- [SUPPLIED DATA]
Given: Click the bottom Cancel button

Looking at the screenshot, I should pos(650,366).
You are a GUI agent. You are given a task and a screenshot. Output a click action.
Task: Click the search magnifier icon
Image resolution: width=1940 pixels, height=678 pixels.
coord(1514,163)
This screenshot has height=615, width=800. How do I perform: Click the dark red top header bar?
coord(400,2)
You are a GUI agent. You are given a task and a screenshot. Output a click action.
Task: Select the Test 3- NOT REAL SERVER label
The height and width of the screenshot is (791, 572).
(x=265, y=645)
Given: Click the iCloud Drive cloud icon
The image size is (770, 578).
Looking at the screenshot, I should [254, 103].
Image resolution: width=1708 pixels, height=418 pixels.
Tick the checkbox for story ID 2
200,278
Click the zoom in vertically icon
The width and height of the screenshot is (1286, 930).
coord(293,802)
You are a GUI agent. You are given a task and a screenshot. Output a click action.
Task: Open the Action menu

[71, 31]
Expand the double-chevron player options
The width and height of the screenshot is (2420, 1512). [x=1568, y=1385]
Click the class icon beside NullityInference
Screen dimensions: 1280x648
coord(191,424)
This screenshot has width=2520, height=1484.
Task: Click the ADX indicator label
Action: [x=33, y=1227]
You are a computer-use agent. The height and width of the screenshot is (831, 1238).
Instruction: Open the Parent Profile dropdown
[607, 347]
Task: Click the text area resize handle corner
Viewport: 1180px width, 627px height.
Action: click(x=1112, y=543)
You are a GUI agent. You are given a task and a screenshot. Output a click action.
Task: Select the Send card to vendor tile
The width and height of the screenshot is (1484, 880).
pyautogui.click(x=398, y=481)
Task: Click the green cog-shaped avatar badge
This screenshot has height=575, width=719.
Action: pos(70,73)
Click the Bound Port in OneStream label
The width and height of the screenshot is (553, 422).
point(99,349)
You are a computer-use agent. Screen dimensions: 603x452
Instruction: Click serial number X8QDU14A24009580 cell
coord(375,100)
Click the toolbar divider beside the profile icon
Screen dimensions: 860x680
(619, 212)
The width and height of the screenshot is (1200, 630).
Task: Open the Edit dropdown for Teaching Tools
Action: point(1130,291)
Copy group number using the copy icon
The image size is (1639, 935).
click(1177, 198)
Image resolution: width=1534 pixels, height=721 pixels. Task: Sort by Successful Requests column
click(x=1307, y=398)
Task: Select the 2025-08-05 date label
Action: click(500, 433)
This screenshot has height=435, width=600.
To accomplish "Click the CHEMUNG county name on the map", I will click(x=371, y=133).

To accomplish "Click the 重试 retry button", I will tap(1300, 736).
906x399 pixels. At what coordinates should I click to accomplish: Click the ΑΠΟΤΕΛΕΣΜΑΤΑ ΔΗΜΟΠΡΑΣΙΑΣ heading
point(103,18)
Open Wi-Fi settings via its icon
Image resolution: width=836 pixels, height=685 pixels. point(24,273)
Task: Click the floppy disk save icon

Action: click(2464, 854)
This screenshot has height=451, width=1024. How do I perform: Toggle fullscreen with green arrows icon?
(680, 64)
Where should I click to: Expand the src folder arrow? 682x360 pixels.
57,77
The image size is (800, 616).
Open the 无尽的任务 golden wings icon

- [WHAT YOU ARE ASKED TO DO]
Give the lines above as a JSON list of strings with one string per line. Omit the blank lines.

- [COMPLETED EXERCISE]
[
  "Given: Click the bottom Cancel button",
  "Looking at the screenshot, I should pos(650,366).",
  "You are a GUI agent. You are given a task and a screenshot. Output a click action.",
  "Task: Click the search magnifier icon",
  "Image resolution: width=1940 pixels, height=678 pixels.",
  "coord(1514,163)",
  "This screenshot has height=615, width=800. How do I perform: Click the dark red top header bar?",
  "coord(400,2)",
  "You are a GUI agent. You are given a task and a screenshot. Output a click action.",
  "Task: Select the Test 3- NOT REAL SERVER label",
  "The height and width of the screenshot is (791, 572).",
  "(x=265, y=645)",
  "Given: Click the iCloud Drive cloud icon",
  "The image size is (770, 578).",
  "Looking at the screenshot, I should [254, 103].",
  "Image resolution: width=1708 pixels, height=418 pixels.",
  "Tick the checkbox for story ID 2",
  "200,278",
  "Click the zoom in vertically icon",
  "The width and height of the screenshot is (1286, 930).",
  "coord(293,802)",
  "You are a GUI agent. You are given a task and a screenshot. Output a click action.",
  "Task: Open the Action menu",
  "[71, 31]",
  "Expand the double-chevron player options",
  "The width and height of the screenshot is (2420, 1512). [x=1568, y=1385]",
  "Click the class icon beside NullityInference",
  "Screen dimensions: 1280x648",
  "coord(191,424)",
  "This screenshot has width=2520, height=1484.",
  "Task: Click the ADX indicator label",
  "Action: [x=33, y=1227]",
  "You are a computer-use agent. The height and width of the screenshot is (831, 1238).",
  "Instruction: Open the Parent Profile dropdown",
  "[607, 347]",
  "Task: Click the text area resize handle corner",
  "Viewport: 1180px width, 627px height.",
  "Action: click(x=1112, y=543)",
  "You are a GUI agent. You are given a task and a screenshot. Output a click action.",
  "Task: Select the Send card to vendor tile",
  "The width and height of the screenshot is (1484, 880).",
  "pyautogui.click(x=398, y=481)",
  "Task: Click the green cog-shaped avatar badge",
  "This screenshot has height=575, width=719.",
  "Action: pos(70,73)",
  "Click the Bound Port in OneStream label",
  "The width and height of the screenshot is (553, 422).",
  "point(99,349)",
  "You are a computer-use agent. Screen dimensions: 603x452",
  "Instruction: Click serial number X8QDU14A24009580 cell",
  "coord(375,100)",
  "Click the toolbar divider beside the profile icon",
  "Screen dimensions: 860x680",
  "(619, 212)",
  "The width and height of the screenshot is (1200, 630).",
  "Task: Open the Edit dropdown for Teaching Tools",
  "Action: point(1130,291)",
  "Copy group number using the copy icon",
  "The image size is (1639, 935).",
  "click(1177, 198)",
  "Image resolution: width=1534 pixels, height=721 pixels. Task: Sort by Successful Requests column",
  "click(x=1307, y=398)",
  "Task: Select the 2025-08-05 date label",
  "Action: click(500, 433)",
  "This screenshot has height=435, width=600.",
  "To accomplish \"Click the CHEMUNG county name on the map\", I will click(x=371, y=133).",
  "To accomplish \"Click the 重试 retry button\", I will tap(1300, 736).",
  "906x399 pixels. At what coordinates should I click to accomplish: Click the ΑΠΟΤΕΛΕΣΜΑΤΑ ΔΗΜΟΠΡΑΣΙΑΣ heading",
  "point(103,18)",
  "Open Wi-Fi settings via its icon",
  "Image resolution: width=836 pixels, height=685 pixels. point(24,273)",
  "Task: Click the floppy disk save icon",
  "Action: click(2464, 854)",
  "This screenshot has height=451, width=1024. How do I perform: Toggle fullscreen with green arrows icon?",
  "(680, 64)",
  "Where should I click to: Expand the src folder arrow? 682x360 pixels.",
  "57,77",
  "The image size is (800, 616).",
  "Open the 无尽的任务 golden wings icon"
]